## Materials provided:
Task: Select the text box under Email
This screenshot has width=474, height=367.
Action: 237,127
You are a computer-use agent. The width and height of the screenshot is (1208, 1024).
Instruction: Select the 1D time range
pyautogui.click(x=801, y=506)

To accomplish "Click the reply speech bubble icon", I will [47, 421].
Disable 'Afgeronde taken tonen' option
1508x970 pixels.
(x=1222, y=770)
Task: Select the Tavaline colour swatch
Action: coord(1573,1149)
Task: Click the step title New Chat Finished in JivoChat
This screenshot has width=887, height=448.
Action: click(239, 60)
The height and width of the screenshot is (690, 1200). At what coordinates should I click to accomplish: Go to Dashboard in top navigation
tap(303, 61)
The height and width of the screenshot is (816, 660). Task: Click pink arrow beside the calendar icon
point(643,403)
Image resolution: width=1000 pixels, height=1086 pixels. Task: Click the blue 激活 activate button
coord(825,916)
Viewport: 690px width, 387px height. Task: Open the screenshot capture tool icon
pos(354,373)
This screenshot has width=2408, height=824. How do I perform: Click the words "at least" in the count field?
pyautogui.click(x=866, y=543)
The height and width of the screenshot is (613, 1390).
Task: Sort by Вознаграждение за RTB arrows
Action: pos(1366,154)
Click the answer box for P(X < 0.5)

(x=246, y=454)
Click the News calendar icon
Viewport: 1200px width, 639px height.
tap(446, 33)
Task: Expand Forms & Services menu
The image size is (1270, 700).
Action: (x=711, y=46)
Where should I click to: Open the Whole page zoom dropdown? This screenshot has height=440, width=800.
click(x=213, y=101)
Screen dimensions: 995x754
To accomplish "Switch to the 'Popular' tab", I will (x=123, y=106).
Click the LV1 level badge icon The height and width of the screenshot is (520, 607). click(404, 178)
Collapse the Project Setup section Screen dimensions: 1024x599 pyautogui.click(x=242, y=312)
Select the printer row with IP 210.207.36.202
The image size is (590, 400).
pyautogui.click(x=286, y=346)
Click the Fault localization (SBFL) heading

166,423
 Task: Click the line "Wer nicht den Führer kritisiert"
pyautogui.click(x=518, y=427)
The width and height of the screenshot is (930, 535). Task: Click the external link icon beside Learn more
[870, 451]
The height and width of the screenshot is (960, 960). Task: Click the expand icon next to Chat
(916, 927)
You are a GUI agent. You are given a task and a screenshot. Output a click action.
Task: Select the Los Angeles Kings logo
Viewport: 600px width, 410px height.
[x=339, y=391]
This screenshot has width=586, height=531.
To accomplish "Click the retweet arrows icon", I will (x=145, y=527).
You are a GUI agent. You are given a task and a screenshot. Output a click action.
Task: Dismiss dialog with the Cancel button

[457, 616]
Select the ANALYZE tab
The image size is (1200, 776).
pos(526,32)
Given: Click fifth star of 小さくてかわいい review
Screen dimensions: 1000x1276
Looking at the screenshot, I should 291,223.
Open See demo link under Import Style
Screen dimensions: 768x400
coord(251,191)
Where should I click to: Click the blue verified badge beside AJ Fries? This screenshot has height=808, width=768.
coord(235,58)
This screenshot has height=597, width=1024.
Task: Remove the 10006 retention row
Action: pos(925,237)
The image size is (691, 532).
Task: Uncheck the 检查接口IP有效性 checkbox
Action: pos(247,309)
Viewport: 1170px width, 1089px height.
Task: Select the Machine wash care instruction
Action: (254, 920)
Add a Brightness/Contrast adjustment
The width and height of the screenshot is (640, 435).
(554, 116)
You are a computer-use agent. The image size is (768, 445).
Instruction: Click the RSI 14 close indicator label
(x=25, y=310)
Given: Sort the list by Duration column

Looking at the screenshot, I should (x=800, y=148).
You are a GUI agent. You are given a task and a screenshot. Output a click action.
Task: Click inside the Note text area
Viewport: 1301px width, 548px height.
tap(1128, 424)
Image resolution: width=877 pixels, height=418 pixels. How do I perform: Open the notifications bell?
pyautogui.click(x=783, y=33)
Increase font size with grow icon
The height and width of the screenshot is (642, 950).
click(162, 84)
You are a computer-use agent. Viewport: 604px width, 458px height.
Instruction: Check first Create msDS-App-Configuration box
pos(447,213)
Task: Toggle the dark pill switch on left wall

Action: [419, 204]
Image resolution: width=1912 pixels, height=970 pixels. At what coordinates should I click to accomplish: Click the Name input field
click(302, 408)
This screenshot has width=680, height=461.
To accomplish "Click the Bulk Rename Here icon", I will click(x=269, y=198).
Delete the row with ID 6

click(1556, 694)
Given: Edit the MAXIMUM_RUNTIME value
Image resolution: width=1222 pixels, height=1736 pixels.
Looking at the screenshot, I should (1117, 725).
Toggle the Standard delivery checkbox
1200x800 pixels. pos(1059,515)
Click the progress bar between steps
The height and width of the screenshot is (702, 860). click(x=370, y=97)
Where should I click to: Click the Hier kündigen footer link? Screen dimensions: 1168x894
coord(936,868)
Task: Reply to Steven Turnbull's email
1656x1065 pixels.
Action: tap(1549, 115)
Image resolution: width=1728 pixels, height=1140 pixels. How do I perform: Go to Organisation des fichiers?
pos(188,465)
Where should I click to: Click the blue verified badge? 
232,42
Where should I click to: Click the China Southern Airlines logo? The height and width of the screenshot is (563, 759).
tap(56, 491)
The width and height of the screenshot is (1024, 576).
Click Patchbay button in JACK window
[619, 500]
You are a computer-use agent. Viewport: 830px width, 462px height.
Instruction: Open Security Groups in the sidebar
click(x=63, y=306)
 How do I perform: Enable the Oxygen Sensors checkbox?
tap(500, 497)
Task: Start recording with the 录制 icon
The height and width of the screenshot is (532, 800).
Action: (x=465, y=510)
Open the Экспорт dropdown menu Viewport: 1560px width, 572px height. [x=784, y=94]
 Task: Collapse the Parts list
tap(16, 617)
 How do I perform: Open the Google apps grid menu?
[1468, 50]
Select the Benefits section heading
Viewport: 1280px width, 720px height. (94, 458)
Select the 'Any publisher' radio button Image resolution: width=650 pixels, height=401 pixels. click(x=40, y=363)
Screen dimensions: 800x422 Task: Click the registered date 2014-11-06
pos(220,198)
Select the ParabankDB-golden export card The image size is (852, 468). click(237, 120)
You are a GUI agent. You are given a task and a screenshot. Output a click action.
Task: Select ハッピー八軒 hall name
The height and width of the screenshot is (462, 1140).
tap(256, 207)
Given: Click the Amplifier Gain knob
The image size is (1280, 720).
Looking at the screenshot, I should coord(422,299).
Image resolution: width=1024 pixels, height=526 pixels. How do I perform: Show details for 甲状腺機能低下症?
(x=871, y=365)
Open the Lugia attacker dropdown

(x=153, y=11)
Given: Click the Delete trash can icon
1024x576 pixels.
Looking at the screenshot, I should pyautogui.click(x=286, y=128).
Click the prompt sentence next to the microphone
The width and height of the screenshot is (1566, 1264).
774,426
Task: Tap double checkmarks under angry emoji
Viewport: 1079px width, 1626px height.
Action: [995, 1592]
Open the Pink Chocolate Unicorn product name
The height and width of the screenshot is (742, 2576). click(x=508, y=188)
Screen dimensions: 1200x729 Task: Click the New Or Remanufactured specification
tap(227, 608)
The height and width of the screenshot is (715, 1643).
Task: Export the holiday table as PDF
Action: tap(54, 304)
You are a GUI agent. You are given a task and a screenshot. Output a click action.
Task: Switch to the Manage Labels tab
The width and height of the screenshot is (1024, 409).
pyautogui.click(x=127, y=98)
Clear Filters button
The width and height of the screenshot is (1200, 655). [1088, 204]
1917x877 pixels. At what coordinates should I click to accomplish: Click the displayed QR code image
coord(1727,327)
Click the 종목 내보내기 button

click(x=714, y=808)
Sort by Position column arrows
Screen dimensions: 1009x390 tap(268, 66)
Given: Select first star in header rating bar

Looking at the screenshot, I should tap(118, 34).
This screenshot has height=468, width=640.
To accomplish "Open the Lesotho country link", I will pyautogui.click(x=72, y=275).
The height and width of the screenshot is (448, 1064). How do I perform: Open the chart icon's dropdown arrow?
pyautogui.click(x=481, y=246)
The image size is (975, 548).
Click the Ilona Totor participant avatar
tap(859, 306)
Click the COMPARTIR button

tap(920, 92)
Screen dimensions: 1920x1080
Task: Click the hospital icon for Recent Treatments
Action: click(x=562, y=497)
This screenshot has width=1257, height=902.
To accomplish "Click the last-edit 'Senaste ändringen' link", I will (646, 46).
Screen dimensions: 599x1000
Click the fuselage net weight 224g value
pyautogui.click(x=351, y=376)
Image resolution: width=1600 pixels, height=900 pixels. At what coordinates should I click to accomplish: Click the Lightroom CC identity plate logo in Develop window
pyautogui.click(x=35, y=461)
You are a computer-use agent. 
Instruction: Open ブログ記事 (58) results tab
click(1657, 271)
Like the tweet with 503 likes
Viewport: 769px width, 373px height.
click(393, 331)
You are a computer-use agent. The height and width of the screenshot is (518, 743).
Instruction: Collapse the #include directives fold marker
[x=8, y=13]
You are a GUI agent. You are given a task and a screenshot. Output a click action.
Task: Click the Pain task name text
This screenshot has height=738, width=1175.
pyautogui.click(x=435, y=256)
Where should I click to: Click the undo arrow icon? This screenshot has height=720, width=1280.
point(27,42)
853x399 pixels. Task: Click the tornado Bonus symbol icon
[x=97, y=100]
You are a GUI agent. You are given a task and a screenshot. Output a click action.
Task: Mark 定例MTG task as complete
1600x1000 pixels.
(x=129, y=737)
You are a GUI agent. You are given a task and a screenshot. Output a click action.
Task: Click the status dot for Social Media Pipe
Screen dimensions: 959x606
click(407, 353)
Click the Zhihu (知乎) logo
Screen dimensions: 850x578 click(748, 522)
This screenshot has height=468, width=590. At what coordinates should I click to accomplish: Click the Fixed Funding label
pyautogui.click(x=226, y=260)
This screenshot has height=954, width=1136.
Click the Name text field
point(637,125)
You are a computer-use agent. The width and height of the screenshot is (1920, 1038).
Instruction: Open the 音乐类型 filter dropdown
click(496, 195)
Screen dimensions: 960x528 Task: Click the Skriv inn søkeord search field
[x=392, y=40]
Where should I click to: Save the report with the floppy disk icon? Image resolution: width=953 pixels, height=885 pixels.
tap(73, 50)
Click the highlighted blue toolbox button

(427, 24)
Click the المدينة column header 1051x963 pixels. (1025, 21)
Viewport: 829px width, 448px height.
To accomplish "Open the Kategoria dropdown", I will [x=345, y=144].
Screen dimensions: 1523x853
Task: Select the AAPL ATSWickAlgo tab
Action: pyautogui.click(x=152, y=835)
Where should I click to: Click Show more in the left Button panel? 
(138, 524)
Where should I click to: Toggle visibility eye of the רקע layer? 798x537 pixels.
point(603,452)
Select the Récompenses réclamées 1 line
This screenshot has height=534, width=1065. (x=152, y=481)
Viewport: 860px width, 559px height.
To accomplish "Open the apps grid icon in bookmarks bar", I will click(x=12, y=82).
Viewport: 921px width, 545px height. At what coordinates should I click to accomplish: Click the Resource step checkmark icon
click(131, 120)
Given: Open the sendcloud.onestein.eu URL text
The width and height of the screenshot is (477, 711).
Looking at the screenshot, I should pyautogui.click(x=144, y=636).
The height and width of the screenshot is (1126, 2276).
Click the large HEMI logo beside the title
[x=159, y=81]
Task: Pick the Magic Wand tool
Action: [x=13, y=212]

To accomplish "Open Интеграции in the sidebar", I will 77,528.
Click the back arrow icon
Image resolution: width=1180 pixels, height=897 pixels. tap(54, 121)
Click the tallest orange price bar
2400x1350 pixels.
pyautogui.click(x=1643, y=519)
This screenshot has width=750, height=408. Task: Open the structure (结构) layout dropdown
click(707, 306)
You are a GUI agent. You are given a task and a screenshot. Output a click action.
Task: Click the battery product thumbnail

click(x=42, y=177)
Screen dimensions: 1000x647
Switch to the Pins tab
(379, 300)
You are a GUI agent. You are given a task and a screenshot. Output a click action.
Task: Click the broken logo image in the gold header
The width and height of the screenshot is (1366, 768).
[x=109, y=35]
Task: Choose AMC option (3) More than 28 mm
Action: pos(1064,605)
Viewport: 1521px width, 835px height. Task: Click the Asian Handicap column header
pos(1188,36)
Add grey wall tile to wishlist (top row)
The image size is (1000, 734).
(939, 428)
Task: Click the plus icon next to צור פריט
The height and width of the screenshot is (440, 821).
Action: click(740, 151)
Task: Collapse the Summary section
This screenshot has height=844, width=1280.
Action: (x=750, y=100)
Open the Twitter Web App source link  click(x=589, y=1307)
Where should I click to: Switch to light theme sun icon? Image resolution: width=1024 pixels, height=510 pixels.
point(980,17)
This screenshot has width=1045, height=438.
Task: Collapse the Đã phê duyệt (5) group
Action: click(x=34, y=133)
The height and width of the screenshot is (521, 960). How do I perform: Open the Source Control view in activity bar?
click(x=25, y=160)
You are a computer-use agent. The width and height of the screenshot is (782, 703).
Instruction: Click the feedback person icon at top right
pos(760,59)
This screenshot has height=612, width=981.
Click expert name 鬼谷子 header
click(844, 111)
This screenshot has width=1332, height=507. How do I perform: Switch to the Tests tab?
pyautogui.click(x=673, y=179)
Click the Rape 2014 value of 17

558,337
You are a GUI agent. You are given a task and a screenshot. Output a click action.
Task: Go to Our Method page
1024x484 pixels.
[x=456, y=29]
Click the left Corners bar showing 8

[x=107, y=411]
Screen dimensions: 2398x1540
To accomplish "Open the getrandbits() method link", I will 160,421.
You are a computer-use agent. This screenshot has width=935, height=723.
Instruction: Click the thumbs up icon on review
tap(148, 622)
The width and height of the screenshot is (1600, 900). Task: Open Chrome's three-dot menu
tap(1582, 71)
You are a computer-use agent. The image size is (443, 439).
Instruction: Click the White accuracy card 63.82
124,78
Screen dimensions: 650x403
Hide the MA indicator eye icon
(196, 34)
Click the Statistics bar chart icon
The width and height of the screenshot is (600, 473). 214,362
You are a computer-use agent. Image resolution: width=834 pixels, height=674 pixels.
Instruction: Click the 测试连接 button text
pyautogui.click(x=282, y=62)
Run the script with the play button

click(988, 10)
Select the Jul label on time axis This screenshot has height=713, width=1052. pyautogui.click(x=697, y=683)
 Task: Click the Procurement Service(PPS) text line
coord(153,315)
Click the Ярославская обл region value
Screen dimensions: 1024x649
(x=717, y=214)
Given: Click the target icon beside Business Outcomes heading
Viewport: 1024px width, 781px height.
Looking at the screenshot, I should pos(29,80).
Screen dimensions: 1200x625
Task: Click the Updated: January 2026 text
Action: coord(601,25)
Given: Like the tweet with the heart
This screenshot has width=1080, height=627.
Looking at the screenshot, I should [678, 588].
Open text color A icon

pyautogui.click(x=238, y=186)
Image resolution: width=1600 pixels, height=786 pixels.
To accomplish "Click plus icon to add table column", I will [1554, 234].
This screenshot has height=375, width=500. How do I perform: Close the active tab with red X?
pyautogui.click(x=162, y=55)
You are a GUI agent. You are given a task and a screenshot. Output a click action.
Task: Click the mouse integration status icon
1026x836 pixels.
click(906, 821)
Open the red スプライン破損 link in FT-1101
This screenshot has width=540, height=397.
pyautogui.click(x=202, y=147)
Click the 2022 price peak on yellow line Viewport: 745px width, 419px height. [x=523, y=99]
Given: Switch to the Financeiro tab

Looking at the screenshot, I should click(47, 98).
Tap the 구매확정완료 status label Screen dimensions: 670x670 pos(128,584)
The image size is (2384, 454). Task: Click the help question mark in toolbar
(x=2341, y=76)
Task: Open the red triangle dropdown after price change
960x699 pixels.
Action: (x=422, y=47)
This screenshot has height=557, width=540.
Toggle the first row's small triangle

## Task prompt:
Lines in the data above may contain the word "Like"; count them and give only the number.

## Written answer:
2